John A Chapman
John was born on the 14th of July, 1965 in Springfield, Massachusetts, grew up in Windsor Locks, Connecticut, and graduated from Windsor Locks High School in 1983. Two years later, John enlisted in the US Air Force on the 27th of September and was initially trained as an Information Systems Operator. He was assigned to the 1987th Information Systems Squadron at Lowry Air Force Base in Colorado until June of 1989. He then served with the 1721st Combat Control Squadron at Pope Air Force Base in North Carolina, after training for a Combat Control career field. John was then assigned to the 320th Special Tactics Squadron in Okinawa as a Special Tactics Team Member from November of 1992 until October of 1995. He was back at Pope Air Force Base, this time with the 24th Special Tactics Squadron, and deployed to Afghanistan in support of Operation Enduring Freedom. It was his actions during the Battle of Takur Ghar that would initially earn him the Air Force Cross and later be upgraded to the Medal of Honor. The citation reads:
Technical Sergeant John A. Chapman distinguished himself by extraordinary heroism as an Air Force Special Tactics Combat Controller, attached to a Navy Sea, Air, and Land (SEAL) Team conducting reconnaissance operations in Takur Ghar, Afghanistan, on March 4, 2002. During insertion, the team’s helicopter was ambushed causing a teammate to fall into an entrenched group of enemy combatants below. Sergeant Chapman and the team voluntarily reinserted onto the snow-capped mountain, into the heart of a known enemy stronghold to rescue one of their own. Without regard for his own safety, Sergeant Chapman immediately engaged, moving in the direction of the closest enemy position despite coming under heavy fire from multiple directions. He fearlessly charged an enemy bunker, up a steep incline in thigh-deep snow and into hostile fire, directly engaging the enemy. Upon reaching the bunker, Sergeant Chapman assaulted and cleared the position, killing all enemy occupants. With complete disregard for his own life, Sergeant Chapman deliberately moved from cover only 12 meters from the enemy, and exposed himself once again to attack a second bunker, from which an emplaced machine gun was firing on his team. During this assault from an exposed position directly in the line of intense fire, Sergeant Chapman was struck and injured by enemy fire. Despite severe, mortal wounds, he continued to fight relentlessly, sustaining a violent engagement with multiple enemy personnel before making the ultimate sacrifice. By his heroic actions and extraordinary valor, sacrificing his life for the lives of his teammates, Technical Sergeant Chapman upheld the highest traditions of military service and reflected great credit upon himself and the United States Air Force.

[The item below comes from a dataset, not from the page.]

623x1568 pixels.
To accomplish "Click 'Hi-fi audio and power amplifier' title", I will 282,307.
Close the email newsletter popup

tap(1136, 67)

In 2016, the Air Force Secretary, Deborah Lee James, started the process to have John receive the Medal of Honor. The main reason for this push was in part of new technology that allowed for a more in depth review of the battle video, showing that John had regained consciousness and resumed fighting. The Naval Special Warfare Command allegedly tried to block the Medal of Honor upgrade for John as it would be an admission that he was left behind and that the commander of that operation, Britt Slabinski whom I covered on episode 208, was to receive the Medal of Honor. In March of 2018, John's family was notified that his upgrade had been approved and on the 22nd of August, 2018, John's wife Valerie received his Medal of Honor from President Trump in a ceremony at the White House. He was the first recipient from the Air Force to receive the Medal since the Vietnam War and was posthumously promoted to Master Sergeant on the 1st of September 2018. John A Chapman is buried in the Saint Mary Byzantine Catholic Church Cemetery in Windber, Pennsylvania.